Problem details |
Output the data below exactly. Leave nothing out.

[Saved data entries]
== == ==

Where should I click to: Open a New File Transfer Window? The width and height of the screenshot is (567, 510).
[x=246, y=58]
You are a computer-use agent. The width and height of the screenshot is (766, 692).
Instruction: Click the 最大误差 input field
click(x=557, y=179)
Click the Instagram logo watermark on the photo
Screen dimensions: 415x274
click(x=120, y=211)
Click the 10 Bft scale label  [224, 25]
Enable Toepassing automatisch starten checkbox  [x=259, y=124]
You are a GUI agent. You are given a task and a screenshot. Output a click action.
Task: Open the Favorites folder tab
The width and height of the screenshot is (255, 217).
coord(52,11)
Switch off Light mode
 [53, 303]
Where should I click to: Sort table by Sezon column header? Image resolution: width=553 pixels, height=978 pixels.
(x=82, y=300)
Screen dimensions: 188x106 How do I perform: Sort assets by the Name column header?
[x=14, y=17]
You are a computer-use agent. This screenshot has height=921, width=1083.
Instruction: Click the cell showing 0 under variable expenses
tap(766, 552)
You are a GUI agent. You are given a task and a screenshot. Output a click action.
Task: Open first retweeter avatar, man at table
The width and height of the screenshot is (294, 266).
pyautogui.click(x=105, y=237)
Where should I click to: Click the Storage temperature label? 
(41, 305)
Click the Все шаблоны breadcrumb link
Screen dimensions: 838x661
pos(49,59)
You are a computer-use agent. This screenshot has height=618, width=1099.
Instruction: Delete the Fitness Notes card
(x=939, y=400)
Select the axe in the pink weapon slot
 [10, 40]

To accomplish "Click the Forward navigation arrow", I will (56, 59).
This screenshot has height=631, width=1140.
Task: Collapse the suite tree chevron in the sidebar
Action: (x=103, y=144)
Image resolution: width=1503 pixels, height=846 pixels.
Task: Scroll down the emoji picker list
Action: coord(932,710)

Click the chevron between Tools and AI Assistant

== == ==

Exercise answer |
Where should I click to: Open a New File Transfer Window? The width and height of the screenshot is (567, 510).
[x=246, y=58]
You are a computer-use agent. The width and height of the screenshot is (766, 692).
Instruction: Click the 最大误差 input field
click(x=557, y=179)
Click the Instagram logo watermark on the photo
Screen dimensions: 415x274
click(x=120, y=211)
Click the 10 Bft scale label  [224, 25]
Enable Toepassing automatisch starten checkbox  [x=259, y=124]
You are a GUI agent. You are given a task and a screenshot. Output a click action.
Task: Open the Favorites folder tab
The width and height of the screenshot is (255, 217).
coord(52,11)
Switch off Light mode
 [53, 303]
Where should I click to: Sort table by Sezon column header? Image resolution: width=553 pixels, height=978 pixels.
(x=82, y=300)
Screen dimensions: 188x106 How do I perform: Sort assets by the Name column header?
[x=14, y=17]
You are a computer-use agent. This screenshot has height=921, width=1083.
Instruction: Click the cell showing 0 under variable expenses
tap(766, 552)
You are a GUI agent. You are given a task and a screenshot. Output a click action.
Task: Open first retweeter avatar, man at table
The width and height of the screenshot is (294, 266).
pyautogui.click(x=105, y=237)
Where should I click to: Click the Storage temperature label? 
(41, 305)
Click the Все шаблоны breadcrumb link
Screen dimensions: 838x661
pos(49,59)
You are a computer-use agent. This screenshot has height=618, width=1099.
Instruction: Delete the Fitness Notes card
(x=939, y=400)
Select the axe in the pink weapon slot
 [10, 40]

To accomplish "Click the Forward navigation arrow", I will (56, 59).
This screenshot has height=631, width=1140.
Task: Collapse the suite tree chevron in the sidebar
Action: (x=103, y=144)
Image resolution: width=1503 pixels, height=846 pixels.
Task: Scroll down the emoji picker list
Action: coord(932,710)

Click the chevron between Tools and AI Assistant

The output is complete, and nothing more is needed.